Co-training $2^L$ Submodels for Visual Recognition
This work addresses the need for better regularization methods in training visual recognition models, offering an incremental improvement over existing techniques.
The paper tackles the problem of improving neural network training for visual recognition by introducing submodel co-training, which uses stochastic depth to create two submodels that teach each other, resulting in a ViT-B model achieving 87.4% top-1 accuracy on ImageNet-val.

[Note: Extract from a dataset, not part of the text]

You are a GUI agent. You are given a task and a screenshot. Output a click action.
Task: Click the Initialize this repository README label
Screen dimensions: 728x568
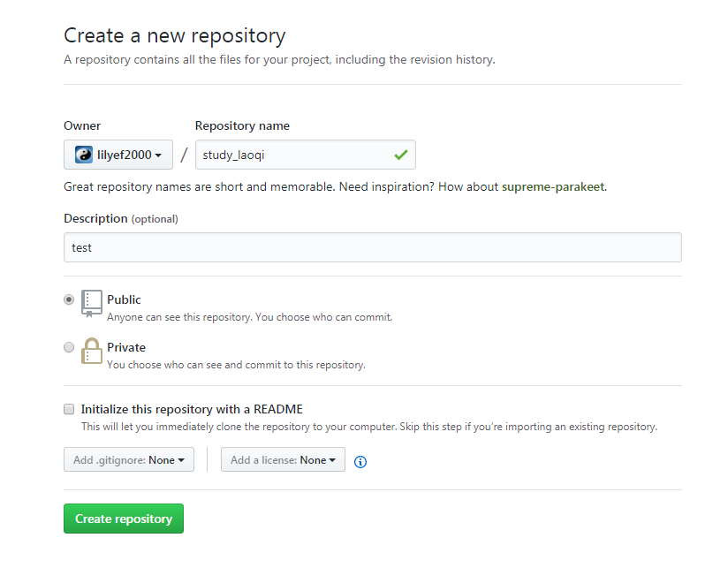[x=192, y=409]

We introduce submodel co-training, a regularization method related to co-training, self-distillation and stochastic depth. Given a neural network to be trained, for each sample we implicitly instantiate two altered networks, ``submodels'', with stochastic depth: we activate only a subset of the layers. Each network serves as a soft teacher to the other, by providing a loss that complements the regular loss provided by the one-hot label. Our approach, dubbed cosub, uses a single set of weights, and does not involve a pre-trained external model or temporal averaging. Experimentally, we show that submodel co-training is effective to train backbones for recognition tasks such as image classification and semantic segmentation. Our approach is compatible with multiple architectures, including RegNet, ViT, PiT, XCiT, Swin and ConvNext. Our training strategy improves their results in comparable settings. For instance, a ViT-B pretrained with cosub on ImageNet-21k obtains 87.4% top-1 acc. @448 on ImageNet-val.